En ocasiones veo madres

Shirley Jackson se definía como una escritora que, por una serie de errores de juicio propios de la ingenuidad y la ignorancia, se ve sumida en una familia con cuatro hijos y un marido, en una casa de 18 habitaciones, sin ninguna ayuda. Leo esto en un artículo titulado ¿La escritura o los hijos? (Suplemento Ideas-El País, 3 de mayo de 2019). Hay referencias a otras escritoras (siempre mujeres, siempre madres, claro) y aunque me interesan otras me queda grabada la historia de Shirley Jackson. Una escritora a la que he descubierto hace poco. Me quedo con que su tedioso universo doméstico pasa a ser inspiración para su literatura. Shirley me ayuda a entender (más) el género de terror. 


Leí esto hace unos meses. Lo tengo guardado. Lo releo. Escribir y ser madre no me parecen compaginables casi nunca. Vuelvo a este texto. Leo a Shirley. Digo, guau. Digo, se puede. Pienso, cómo. Leo más. 



Hace un par de semanas vimos en casa la película  Shirley, (Josephine Decker, 2020). Una especie de biopic  en la que se muestra a Shirley Jackson en un profundo bloqueo creativo y en un estado vital depresivo. Encerrada. Sola. Misántropa. Me gustó. Durante toda la hora y media que dura estuve pensando dónde estaban esos hijos de los que yo había leído en aquel artículo. En la película hay otra mujer que es madre. Y la relación entre ellas es potente. Me pregunté por qué no hablan de los hijos. De maternar y sus grietas.




Me quedé rumiando. Gugleé sobre la vida de Shirley Jackson a ver si podía descubrir si en ese momento que narra este film ya era madre como yo imagino. O no. O si es una elección de guion haber eliminado a los hijos del relato. Como si no existieran. Como si se pudiera.


Leo “La invención de la naturaleza” (Andrea Wulf. Ed. Taurus), una extraordinaria biografía de Alexander von Humboldt, el visionario alemán que creó (como ya dice el título del libro) una nueva forma de entender la naturaleza y a quien podemos considerar el padre de la ecología. Subrayo sin parar y me fascino todo el rato con su sabiduría y su entusiasmo, con su osadía y su curiosidad. Viajo y aprendo un montón. 




En las primeras páginas me detengo aquí:


por un breve instante pensó que había encontrado la respuesta a sus deseos, pero entonces se acordó de su estricta madre- Humboldt sentía una atracción inexplicable hacia lo desconocido, lo que lo alemanes llaman Fernweh -una añoranza de lugares lejanos - pero era “demasiado buen hijo”, reconocía, para volverse en contra de ella. 


Las madres. 

¿Podría yo alguna vez ser esa madre? me pregunto. Subrayo para que no se me olvide que sí. 

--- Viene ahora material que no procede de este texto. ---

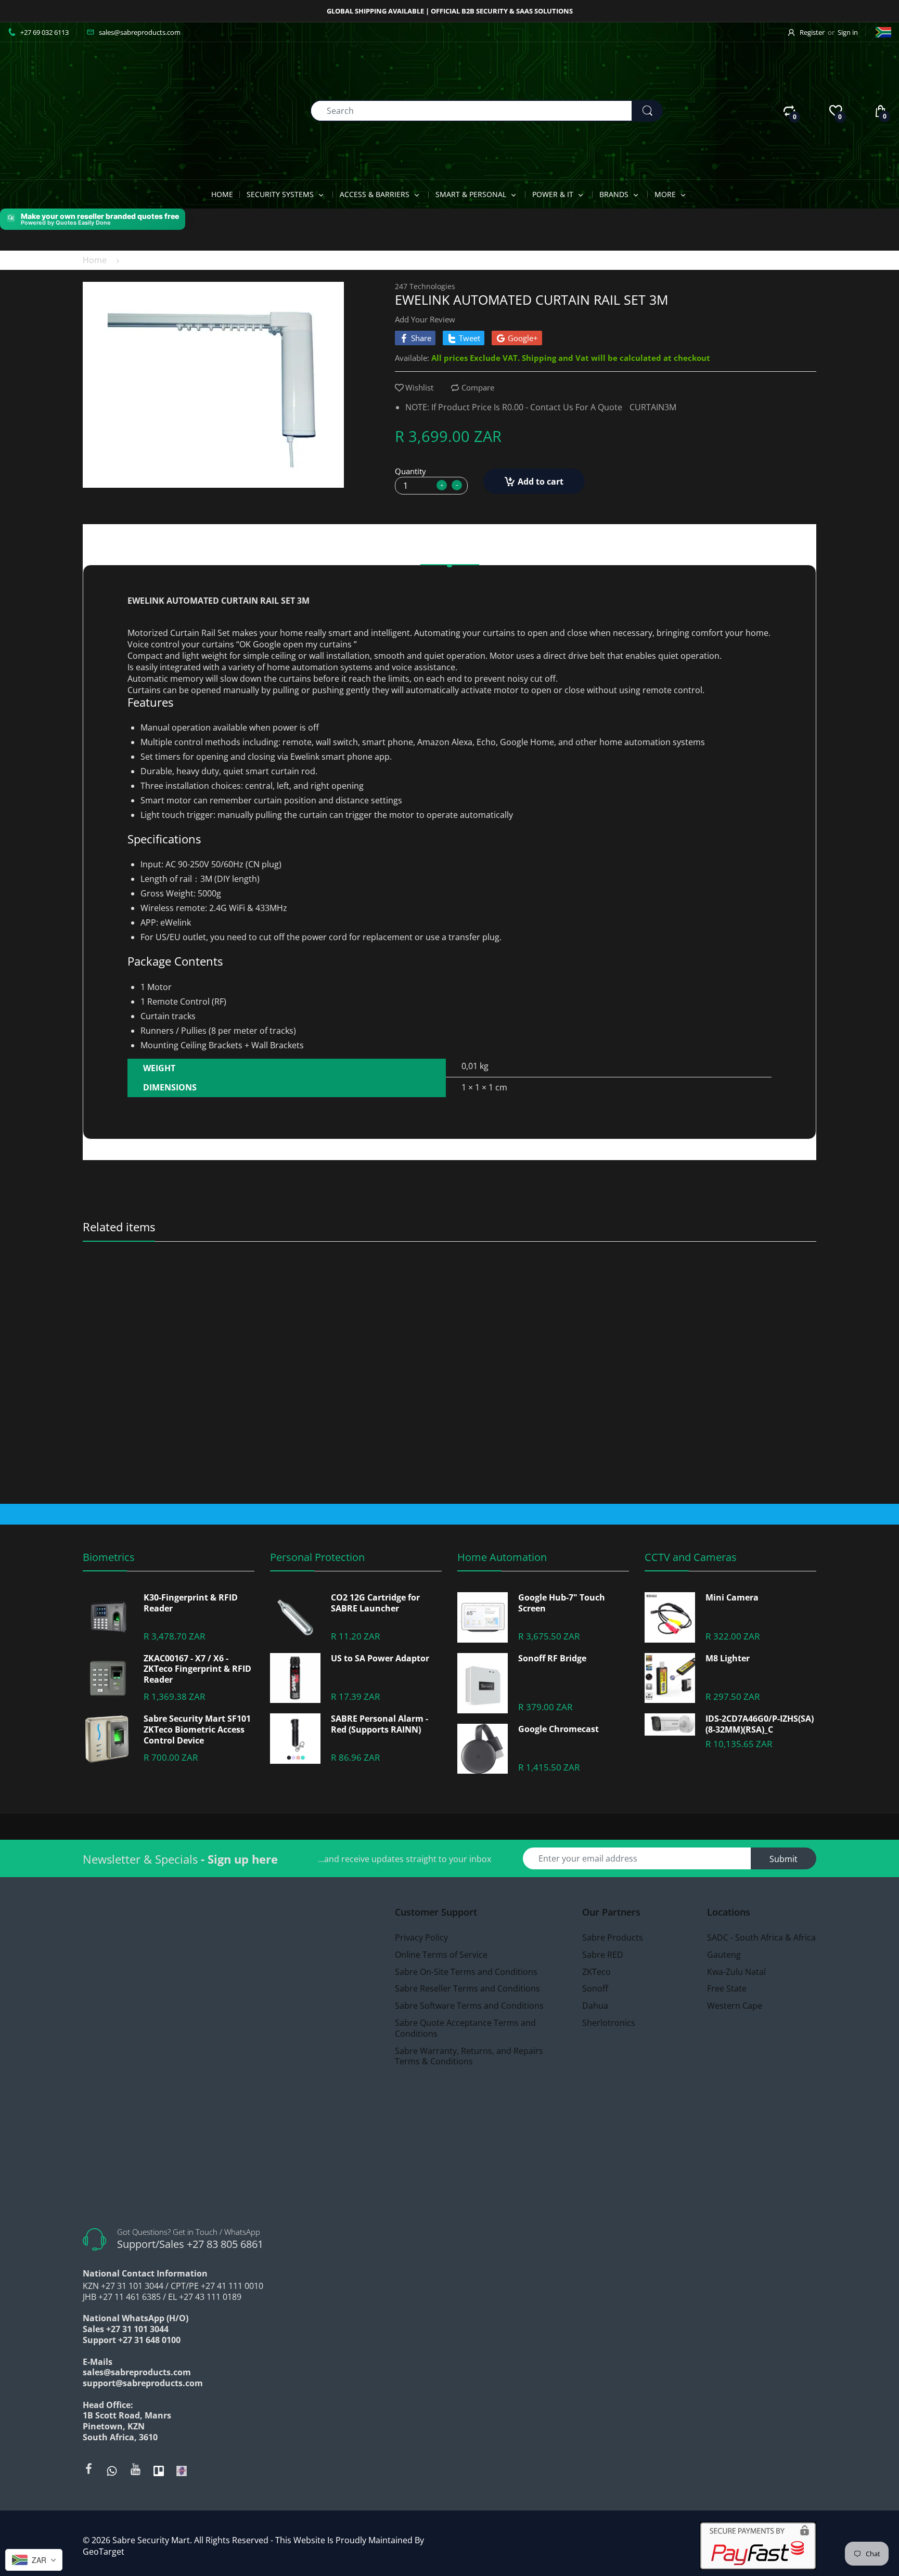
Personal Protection (317, 1557)
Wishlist (419, 387)
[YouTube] (135, 2469)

Antes de ser madre no encontrabas madres en los libros o en las películas. No así. Pasaban de largo. Ahora noto los huecos. Observo cómo hablan. Cómo son. Cómo son sus hijos.  

Hago lo mismo en la calle. 


Miro a otras madres en la puerta del Jardín de Infantes. En la verdulería. En el parque. En el concierto de Bigolates de Chocote. En la puerta del teatro en las vacaciones de invierno. 


Veo madres tristes. Madres contentas. Madres que resuelven. Que no se complican. Escucho sus tonos en el parque. Imagino paciencia en los conflictos. O furia. Veo dónde determinan la distancia de rescate cuando les niñes suben al tobogán. O saltan. O corren más lejos. O llega un perro que ladra.


(A veces) me observo a mí en este panal. Entre ellas. Y con mi hija. Ahora. Esta mañana. En la noche entrecortada. 


Me asustan las madres de Instagram. Son el enemigo. O la prolongación del superyó.


Escribe Laura Wittner en “Se vive y se traduce” (Ed. Entropía): La vida de una traductora también está cruzada por todas esas autoras y todos esos autores que estuvo a punto de traducir, leyó, investigó, subrayó y al final dejó tranquilos en su idioma


La maternidad es algo parecido; tener expectativas, repetir mandatos, querer romperlos, acumular ideas, perderlas, y en ocasiones dejar que fluya, sin más y dejar que sea lo que quiera.